▶ **YOUR GOAL**:
When you reach the line containing "The image size is (552, 239)." in the entries below, start writing out each line exactly, and stop after the line containing "The height and width of the screenshot is (355, 712).".

▶ **DATA IN THIS EXERCISE**:
--*--

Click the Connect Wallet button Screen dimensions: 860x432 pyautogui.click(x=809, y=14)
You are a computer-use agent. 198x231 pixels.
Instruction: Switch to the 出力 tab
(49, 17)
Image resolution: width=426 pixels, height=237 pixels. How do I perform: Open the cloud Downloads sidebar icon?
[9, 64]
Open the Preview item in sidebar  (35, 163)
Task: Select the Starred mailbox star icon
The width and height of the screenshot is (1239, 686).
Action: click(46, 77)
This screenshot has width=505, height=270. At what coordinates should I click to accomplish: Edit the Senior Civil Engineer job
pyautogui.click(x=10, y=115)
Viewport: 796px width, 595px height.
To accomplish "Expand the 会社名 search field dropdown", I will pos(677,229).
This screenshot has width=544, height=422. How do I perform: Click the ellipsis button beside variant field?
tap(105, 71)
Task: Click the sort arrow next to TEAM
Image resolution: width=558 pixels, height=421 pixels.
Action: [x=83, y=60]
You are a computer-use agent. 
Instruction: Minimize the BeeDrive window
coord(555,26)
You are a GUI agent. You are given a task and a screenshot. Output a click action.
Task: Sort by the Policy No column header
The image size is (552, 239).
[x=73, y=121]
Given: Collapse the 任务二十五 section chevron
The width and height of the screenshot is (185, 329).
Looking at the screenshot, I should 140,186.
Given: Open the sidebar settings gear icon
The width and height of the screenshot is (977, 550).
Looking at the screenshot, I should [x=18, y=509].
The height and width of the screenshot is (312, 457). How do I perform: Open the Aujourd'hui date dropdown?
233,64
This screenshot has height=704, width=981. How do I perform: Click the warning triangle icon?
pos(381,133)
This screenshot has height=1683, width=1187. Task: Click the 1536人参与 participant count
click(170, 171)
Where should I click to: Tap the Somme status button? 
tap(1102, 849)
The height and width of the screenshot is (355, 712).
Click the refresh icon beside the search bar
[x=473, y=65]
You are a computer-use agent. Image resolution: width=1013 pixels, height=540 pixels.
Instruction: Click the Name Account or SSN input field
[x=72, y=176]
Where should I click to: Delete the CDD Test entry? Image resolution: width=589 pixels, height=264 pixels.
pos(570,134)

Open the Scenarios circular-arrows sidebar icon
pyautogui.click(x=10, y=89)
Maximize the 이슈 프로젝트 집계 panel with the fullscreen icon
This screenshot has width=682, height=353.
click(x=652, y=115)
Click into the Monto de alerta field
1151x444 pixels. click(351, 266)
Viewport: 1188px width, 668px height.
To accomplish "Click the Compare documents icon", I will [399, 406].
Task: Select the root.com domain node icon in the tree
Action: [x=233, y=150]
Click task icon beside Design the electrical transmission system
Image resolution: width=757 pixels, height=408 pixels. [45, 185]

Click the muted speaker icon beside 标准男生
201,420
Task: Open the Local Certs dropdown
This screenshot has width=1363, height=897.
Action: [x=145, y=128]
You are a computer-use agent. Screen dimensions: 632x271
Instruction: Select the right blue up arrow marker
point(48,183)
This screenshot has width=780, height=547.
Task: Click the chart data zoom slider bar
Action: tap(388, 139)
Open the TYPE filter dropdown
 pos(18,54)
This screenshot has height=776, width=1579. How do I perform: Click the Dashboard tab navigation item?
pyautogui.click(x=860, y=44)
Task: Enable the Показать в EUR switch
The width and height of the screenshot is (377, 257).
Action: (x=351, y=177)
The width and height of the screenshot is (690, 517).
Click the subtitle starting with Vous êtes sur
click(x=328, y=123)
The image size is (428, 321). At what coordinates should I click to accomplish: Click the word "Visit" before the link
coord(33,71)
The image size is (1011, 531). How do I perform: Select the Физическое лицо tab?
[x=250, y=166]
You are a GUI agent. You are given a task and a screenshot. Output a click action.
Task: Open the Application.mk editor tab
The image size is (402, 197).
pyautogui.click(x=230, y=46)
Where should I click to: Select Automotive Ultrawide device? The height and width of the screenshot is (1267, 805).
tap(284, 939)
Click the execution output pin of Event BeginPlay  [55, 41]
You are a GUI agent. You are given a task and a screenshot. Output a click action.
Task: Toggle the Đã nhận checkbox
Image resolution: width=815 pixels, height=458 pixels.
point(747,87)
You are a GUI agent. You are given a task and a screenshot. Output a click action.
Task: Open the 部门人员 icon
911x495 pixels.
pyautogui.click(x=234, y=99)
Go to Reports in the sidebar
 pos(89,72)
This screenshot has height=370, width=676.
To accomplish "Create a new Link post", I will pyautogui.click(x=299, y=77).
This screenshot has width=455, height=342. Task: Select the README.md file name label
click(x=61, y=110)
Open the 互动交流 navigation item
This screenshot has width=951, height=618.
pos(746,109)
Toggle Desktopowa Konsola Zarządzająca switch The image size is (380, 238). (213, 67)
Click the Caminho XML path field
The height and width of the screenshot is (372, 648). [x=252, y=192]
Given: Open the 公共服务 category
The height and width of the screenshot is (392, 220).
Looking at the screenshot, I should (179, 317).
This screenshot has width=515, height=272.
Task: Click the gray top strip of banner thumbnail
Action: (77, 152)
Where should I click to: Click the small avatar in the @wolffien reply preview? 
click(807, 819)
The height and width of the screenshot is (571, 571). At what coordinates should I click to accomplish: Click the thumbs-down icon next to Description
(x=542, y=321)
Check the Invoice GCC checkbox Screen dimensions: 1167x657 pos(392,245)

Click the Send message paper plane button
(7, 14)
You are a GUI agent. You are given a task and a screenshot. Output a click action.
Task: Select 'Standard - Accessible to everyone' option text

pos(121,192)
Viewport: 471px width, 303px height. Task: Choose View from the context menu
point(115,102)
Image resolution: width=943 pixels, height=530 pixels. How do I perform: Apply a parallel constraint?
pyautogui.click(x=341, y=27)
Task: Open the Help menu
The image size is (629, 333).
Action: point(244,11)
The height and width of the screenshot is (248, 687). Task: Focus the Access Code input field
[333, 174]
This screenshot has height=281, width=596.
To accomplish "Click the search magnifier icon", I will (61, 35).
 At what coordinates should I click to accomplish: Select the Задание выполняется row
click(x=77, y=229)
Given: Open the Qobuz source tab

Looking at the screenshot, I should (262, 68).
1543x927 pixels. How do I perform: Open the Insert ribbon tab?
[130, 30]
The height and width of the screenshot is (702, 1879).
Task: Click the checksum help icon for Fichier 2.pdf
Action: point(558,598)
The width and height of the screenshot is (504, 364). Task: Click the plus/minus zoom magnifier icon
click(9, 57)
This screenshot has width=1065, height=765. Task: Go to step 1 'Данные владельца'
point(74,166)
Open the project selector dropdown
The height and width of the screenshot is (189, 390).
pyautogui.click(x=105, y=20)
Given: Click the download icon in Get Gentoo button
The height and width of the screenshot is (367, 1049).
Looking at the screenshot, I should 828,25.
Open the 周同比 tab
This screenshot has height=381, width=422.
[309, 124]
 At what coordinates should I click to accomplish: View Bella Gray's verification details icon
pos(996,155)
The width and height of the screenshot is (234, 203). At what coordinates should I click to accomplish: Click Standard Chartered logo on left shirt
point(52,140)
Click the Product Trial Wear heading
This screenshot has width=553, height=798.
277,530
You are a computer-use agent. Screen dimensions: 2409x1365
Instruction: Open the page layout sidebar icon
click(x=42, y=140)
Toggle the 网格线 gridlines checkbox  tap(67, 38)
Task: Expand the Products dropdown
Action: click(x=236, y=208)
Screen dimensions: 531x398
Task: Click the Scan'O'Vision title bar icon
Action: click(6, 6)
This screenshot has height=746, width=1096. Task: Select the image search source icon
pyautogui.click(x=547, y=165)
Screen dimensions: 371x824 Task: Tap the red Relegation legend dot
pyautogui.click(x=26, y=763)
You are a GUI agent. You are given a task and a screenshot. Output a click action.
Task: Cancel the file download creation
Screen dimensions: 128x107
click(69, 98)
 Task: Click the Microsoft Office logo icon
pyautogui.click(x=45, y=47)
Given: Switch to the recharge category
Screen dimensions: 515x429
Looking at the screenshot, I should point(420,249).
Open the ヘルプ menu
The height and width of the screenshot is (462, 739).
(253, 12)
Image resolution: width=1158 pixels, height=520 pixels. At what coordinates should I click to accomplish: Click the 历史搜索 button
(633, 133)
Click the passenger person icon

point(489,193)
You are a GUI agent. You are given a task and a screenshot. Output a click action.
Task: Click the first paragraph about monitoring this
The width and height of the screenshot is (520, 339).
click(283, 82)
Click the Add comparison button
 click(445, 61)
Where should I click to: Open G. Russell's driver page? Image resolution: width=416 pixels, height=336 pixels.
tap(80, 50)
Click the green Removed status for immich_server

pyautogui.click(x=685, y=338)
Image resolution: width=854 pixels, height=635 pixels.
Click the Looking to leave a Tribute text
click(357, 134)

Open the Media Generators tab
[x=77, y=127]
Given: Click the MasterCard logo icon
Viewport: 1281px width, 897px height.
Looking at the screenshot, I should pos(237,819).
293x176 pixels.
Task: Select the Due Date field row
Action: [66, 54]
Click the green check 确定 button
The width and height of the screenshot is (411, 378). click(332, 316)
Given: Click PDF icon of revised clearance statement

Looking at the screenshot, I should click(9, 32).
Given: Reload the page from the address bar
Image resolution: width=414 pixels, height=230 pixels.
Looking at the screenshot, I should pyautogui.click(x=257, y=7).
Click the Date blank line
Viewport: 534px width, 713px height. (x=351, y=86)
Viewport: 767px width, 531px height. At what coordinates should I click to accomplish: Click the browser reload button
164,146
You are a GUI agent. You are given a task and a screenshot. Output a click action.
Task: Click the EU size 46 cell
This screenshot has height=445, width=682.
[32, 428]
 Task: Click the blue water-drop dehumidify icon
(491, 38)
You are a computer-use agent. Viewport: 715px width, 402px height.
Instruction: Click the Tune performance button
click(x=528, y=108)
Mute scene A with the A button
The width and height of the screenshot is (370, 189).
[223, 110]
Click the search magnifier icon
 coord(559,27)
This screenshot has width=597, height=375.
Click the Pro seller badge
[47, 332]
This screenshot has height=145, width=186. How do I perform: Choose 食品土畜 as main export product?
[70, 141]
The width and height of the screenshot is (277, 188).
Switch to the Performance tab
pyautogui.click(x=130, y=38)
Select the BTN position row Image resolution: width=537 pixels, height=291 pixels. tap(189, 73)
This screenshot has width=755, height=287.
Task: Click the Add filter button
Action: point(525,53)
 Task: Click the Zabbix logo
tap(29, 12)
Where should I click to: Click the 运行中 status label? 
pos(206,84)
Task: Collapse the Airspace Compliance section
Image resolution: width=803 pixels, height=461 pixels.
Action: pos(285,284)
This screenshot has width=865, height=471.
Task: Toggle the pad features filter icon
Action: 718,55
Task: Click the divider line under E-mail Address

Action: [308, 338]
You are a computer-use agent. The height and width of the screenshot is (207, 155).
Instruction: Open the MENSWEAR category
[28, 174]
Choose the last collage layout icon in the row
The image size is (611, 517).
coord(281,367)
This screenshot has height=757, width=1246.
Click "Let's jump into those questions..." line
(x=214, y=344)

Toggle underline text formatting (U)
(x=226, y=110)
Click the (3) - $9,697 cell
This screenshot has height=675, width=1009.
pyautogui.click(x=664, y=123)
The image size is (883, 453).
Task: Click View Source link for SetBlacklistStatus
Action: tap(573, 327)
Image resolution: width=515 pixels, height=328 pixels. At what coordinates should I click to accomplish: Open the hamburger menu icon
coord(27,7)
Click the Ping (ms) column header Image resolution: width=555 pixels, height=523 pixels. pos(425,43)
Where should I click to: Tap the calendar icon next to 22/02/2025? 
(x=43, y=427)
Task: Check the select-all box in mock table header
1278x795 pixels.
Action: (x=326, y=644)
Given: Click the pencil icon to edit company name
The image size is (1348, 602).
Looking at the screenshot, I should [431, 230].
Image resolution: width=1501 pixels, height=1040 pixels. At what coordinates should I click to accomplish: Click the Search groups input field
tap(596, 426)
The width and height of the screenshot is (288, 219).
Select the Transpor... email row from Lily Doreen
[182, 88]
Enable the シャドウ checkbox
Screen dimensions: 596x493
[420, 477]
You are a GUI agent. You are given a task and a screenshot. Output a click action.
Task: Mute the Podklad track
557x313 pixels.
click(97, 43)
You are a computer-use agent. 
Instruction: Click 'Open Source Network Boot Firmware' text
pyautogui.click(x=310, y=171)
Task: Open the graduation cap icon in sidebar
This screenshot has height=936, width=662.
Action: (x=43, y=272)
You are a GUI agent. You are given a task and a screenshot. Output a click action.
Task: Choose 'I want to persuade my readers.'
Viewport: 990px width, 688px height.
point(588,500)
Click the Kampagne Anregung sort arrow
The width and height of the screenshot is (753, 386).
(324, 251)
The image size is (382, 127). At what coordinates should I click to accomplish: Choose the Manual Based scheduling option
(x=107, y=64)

--*--

▶ **RESULT FOR THIS TASK**:
The image size is (552, 239).
[x=73, y=121]
Given: Collapse the 任务二十五 section chevron
The width and height of the screenshot is (185, 329).
Looking at the screenshot, I should 140,186.
Given: Open the sidebar settings gear icon
The width and height of the screenshot is (977, 550).
Looking at the screenshot, I should [x=18, y=509].
The height and width of the screenshot is (312, 457). How do I perform: Open the Aujourd'hui date dropdown?
233,64
This screenshot has height=704, width=981. How do I perform: Click the warning triangle icon?
pos(381,133)
This screenshot has height=1683, width=1187. Task: Click the 1536人参与 participant count
click(170, 171)
Where should I click to: Tap the Somme status button? 
tap(1102, 849)
The height and width of the screenshot is (355, 712).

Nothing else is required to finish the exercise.